-- DATA TO PROCESS follows --
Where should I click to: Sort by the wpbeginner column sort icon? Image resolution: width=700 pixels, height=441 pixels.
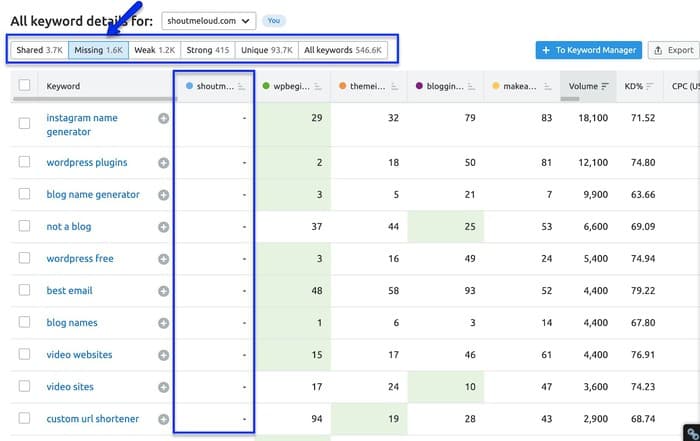[318, 86]
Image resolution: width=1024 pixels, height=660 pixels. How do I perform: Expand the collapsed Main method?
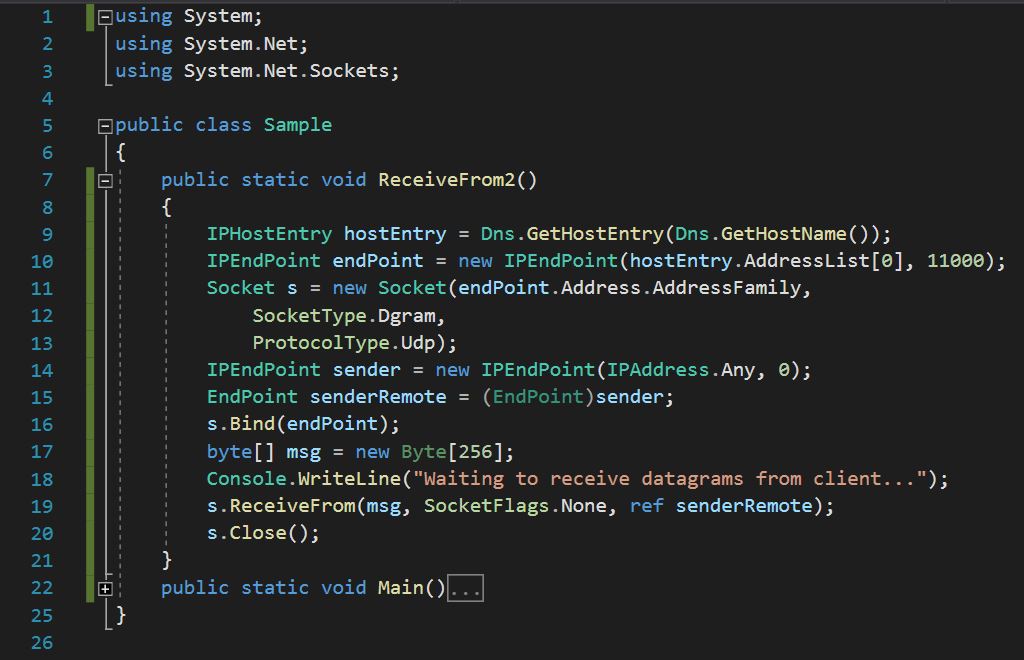[x=106, y=589]
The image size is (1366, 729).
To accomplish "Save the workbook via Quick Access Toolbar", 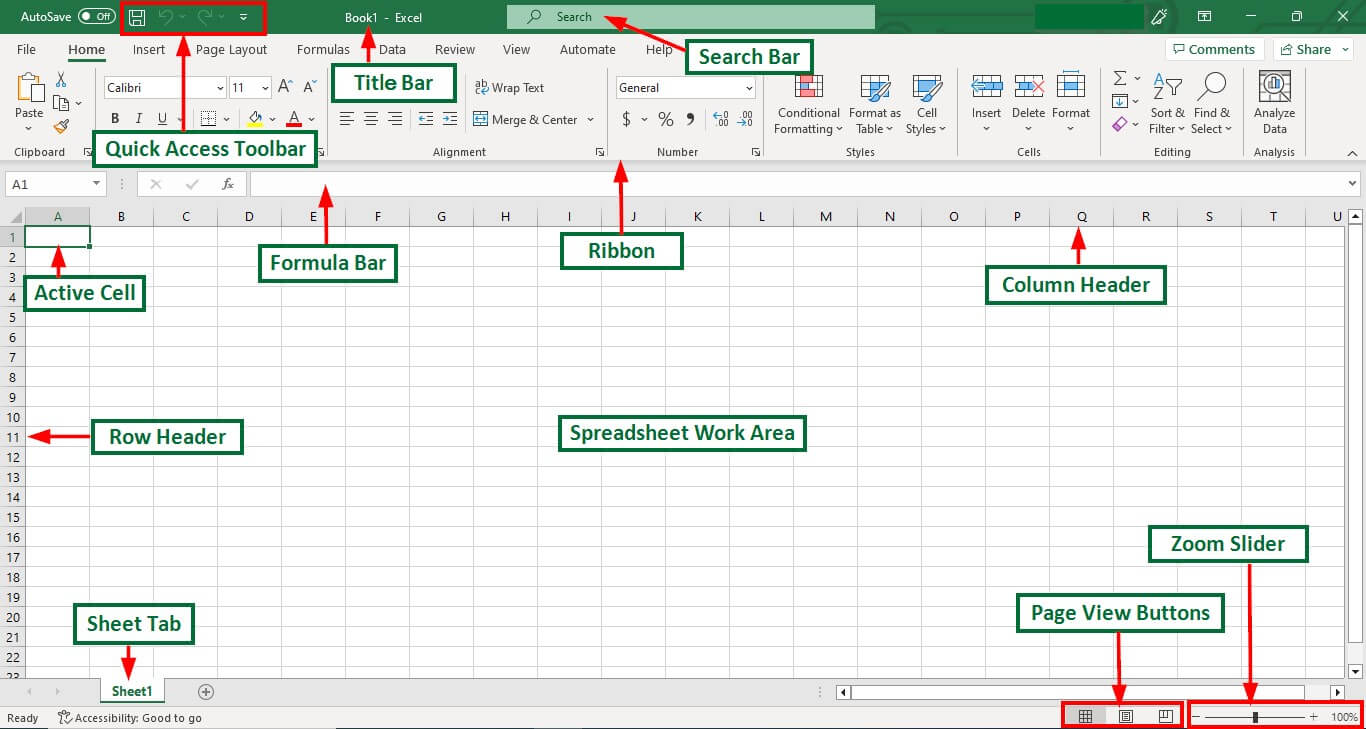I will [x=137, y=16].
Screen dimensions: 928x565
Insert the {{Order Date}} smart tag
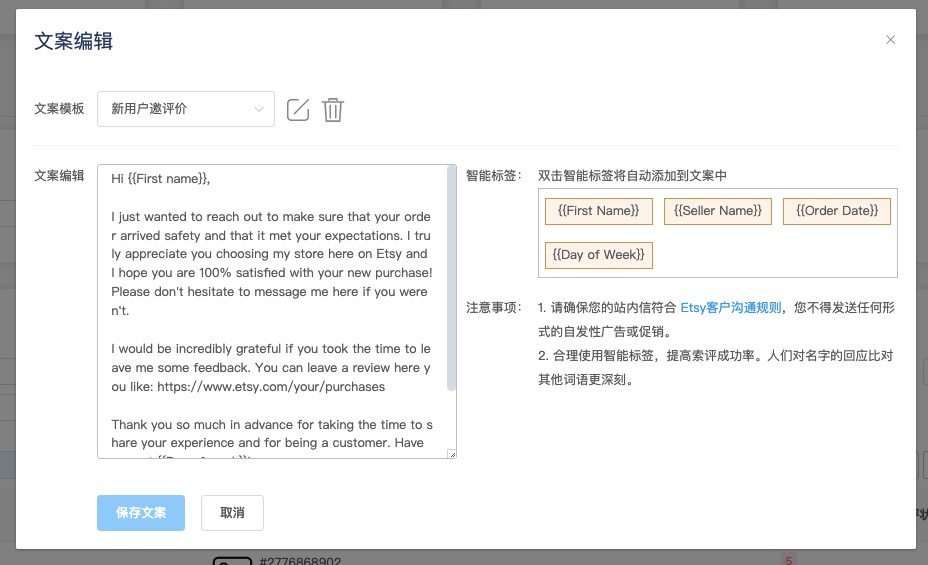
-- DATA TO PROCESS concluded --
▶ WHAT YOU ARE ASKED TO DO
Repeat the line that contains "Screen dimensions: 928x565" and each line after it, through the last line of the listing, exactly and alone; pictures stay out of the repeat.

▶ RESPONSE
Screen dimensions: 928x565
Insert the {{Order Date}} smart tag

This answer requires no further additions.